Gene Dodaro, head of the GAO and Comptroller General of the United States, called the problems with UI “widespread” and said they are “extremely troubling.”

“Not only is the system falling short in meeting the needs of workers and the broader economy, but the potential for huge financial losses could undermine public confidence in the stewardship of government funds. The Labor Department is considering a number of changes, but GAO is concerned that many long-standing problems may go unaddressed. By adding the Unemployment Insurance system to GAO’s High Risk List now, our hope is that Congress and agency officials will provide sustained leadership to act on our recommendations for turning the situation around,” Dodaro said via a press release.

Some of these problems have affected people in Maine. According to documents turned over by Gov. Janet Mills’ office as part of a Freedom of Access Act request, some teachers in the state had trouble having claims for Pandemic Unemployment Assistance (PUA) verified during the summer of 2020. 

The PUA program was among the expanded UI programs funded by the federal government through the CARES Act. It offered UI benefits to people not usually covered by unemployment, such as individuals who are self-employed 

On July 23, 2020, C. J. Betit, Director of Collective Bargaining and Research for the Maine Education Association, contacted the governor’s office to inquire about issues teachers were having claiming summer jobs through PUA.

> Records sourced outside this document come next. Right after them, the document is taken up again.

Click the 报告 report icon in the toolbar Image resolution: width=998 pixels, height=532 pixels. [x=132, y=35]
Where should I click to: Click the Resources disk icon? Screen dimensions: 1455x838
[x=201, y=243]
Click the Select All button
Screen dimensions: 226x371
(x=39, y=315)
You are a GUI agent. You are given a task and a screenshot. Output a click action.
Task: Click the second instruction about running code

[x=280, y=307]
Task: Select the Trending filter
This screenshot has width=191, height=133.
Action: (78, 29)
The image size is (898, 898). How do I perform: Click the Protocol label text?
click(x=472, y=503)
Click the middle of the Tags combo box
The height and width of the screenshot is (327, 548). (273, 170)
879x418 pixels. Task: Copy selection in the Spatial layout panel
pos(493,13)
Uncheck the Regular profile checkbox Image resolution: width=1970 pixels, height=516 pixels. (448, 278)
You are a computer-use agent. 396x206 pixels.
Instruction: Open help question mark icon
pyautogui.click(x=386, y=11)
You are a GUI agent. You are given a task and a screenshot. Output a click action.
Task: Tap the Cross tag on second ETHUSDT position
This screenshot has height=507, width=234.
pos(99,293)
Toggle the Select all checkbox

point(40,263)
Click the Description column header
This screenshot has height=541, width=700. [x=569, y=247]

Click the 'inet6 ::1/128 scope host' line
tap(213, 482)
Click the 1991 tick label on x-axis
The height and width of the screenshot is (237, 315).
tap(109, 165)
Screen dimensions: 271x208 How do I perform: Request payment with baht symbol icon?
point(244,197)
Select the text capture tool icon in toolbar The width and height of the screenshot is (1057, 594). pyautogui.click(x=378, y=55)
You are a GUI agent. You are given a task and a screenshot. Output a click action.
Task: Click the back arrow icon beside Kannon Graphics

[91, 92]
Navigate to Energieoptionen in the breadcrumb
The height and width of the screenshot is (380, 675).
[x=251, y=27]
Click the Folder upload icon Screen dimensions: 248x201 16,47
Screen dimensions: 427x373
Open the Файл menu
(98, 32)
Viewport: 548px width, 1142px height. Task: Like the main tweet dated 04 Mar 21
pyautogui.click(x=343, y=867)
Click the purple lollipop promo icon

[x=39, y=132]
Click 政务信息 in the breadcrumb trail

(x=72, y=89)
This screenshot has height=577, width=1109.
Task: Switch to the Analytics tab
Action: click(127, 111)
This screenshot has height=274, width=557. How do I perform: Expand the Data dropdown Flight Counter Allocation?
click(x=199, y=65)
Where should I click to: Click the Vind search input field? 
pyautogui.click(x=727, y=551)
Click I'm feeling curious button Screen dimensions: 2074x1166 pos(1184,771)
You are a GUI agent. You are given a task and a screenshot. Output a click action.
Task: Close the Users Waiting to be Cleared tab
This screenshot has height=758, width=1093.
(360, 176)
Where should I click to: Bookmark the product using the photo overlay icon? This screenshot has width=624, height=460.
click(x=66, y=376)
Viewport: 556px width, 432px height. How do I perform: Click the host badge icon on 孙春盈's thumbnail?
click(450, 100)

“On the weekly certification there is a question that asks ‘do you have a definite date to return to full-time employment?’ How are educators supposed to answer this question? To me the question is in regard to their summer job since that is the job they are eligible to collect PUA for and they are answering based upon if their summer job will be returned. Since they are not eligible for employment for their school year job, that’s what would make sense to me and I can understand why people answer that question that way,” Betit wrote. 

“However, I have a member who has an issue on file and they called and were told the issue is they answered that question ‘No’ and they should have put ‘Yes’ based upon the letter of reasonable reassurance and knowing they had a date to go back to school,” Betit continues.

Betit added the member was told the only way to resolve the issue was to escalate it to the next level, but the member was taken off hold before it was resolved and was told an investigation, scheduled for over a month in the future, had been opened into the claim because of their answer about a date to return to work.

On July 24, 2020 Maine DOL Commissioner Laura Fortman said in an email that the state was aware of the issue and was “researching the nuances of these complicated scenarios.”

The Maine DOL has also experienced issues with its technology. On January 19, Fortman appeared before the Maine Legislature’s Committee on Labor and Housing and briefed legislators about a data breach that had occurred the previous day while the agency was uploading 1099-G tax forms.

The forms must be filled out by individuals who have collected UI. For a 90-minute period, documents were uploaded correctly and anyone who logged into the system was able to see personal information, including names, addresses, and the amount in UI benefits they had received, belonging to individuals other than themselves.

At the time, Fortman said in the future the agency will take the system offline while it is uploading the documents.